Trapped in a World Wide Web

Trapped in a World Wide Web

Billions of bits of information fly across social media every second. The internet, Facebook, Twitter, Pinterest, LinkedIn, Snap Chat, and on and on it goes. Site after site dedicated to “con-necting” people online. On the surface it seems like harmless fun and a great tool when friends and family want to share their lives. After more than ten years, though, the effects can be seen of too much time in an alternate universe and virtual world.

The average American under the age of 35 is hyper-dependent upon their phone and social media. They risk their lives daily to text while driving and text and communicate online even when they are in the same room. Communication skills are dissipating as reading is replaced with scanning; spelling is replaced with auto correct; ideas, are replaced with trends; and emotions are reduced to emojis. Empathy is diminishing as the rate of face to face conversations ebbs. Bullying is on the rise for the same reason. It is easier to type cruelties when you won’t be faced with the persons live reaction and when you are in the privacy of your own room.

Sadly, with all the ways to “connect” people we are more isolated than ever. The irony is loneliness drives people to more social media which makes them feel more isolated. In the virtual world it appears every one else is living a full and care free life full of friends. Yet building friendships and heart connections has been reduced to building a large body of names under the heading, “Friends.” The more names, the more popular a person feels. True friendship takes time and personal investment in each others lives. Instead we scroll through the newsfeed making voyeuristic judgements and comparisons. A person’s actions must be validated by the number of “likes” they get on a post.

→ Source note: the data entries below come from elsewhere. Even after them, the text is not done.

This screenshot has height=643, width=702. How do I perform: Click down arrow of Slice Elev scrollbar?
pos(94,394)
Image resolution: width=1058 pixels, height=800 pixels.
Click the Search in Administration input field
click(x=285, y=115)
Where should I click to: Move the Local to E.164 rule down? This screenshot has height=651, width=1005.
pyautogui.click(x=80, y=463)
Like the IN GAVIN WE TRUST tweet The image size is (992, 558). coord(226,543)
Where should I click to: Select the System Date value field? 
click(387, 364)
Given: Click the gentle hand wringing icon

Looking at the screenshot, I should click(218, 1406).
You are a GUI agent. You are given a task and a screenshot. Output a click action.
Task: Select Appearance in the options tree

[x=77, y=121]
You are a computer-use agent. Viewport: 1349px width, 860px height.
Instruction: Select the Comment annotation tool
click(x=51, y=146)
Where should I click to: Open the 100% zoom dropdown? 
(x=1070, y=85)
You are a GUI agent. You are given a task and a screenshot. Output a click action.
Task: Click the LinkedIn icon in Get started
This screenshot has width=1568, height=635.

People who live for the next surge of social media attention are no longer living and present in their own lives. They are too busy documenting the most noteworthy moments and wondering what the virtual world will think. You can’t go anywhere without seeing someone taking a selfie. Just being in the moment is no longer enough. The social media beast must be continually fed new material in order to justify ones existence.

What about those not so noteworthy moments? Those serve instead to feed the lie that everyone else has a picture-perfect life except me. No one else is fighting with their spouse, struggling with their children, or feeling frustrated by life because these moments are not documented. Depression is on the rise. Low self worth and body image issues are off the charts. All the while hurting individuals seek to post the picture that will feed their need for validation.

Putting your best foot forward and needing validation are not new to the virtual world, these are issues we all faced growing up. It’s just that when we really do life together in a face to face way, we experience more balance seeing the good and the bad. Part of growing up is learning we are not the center of the universe and failure brings growth not death. We learn to invest in each other and trust can built when we open up and are vulnerable. Relationships grow and bloom in the messy parts of life not in the picture perfect moments. But in the fast paced, two dimensional world of the internet this maturing process is lost. More importantly, true connection and intimacy is dying on the vine. We were created for a deeper type of relationship.

Young men and women are trading in the true love and commitment of a live person for the cheap thrill of a two dimensional image. Too much virtual love and self gratification is causing impotency to rise in younger and younger men. Virtual sexuality is as damaging as virtual relationships. Because they exist mostly in the mind and the central figure is “ME”. It’s a breeding ground for narcissists, voyeurs, and sexual predators. I see the damage done every day at Hope After Betrayal. The internet is a siren call to self-centeredness and ultimately isolation.

I also see the power of community as women participate and share their pain. We provide a safe community where there is no judgment or comparisons. We simply share tools that help us heal from the deep betrayal. We come together bringing the good, bad, and the ugly. Validation comes when other women on the same path share what works and doesn’t work. Most of all, we bring God into each class as we see His powerful hand heal and Spirit teach. There are no phones, computers, or internet—just a safe place to do life together.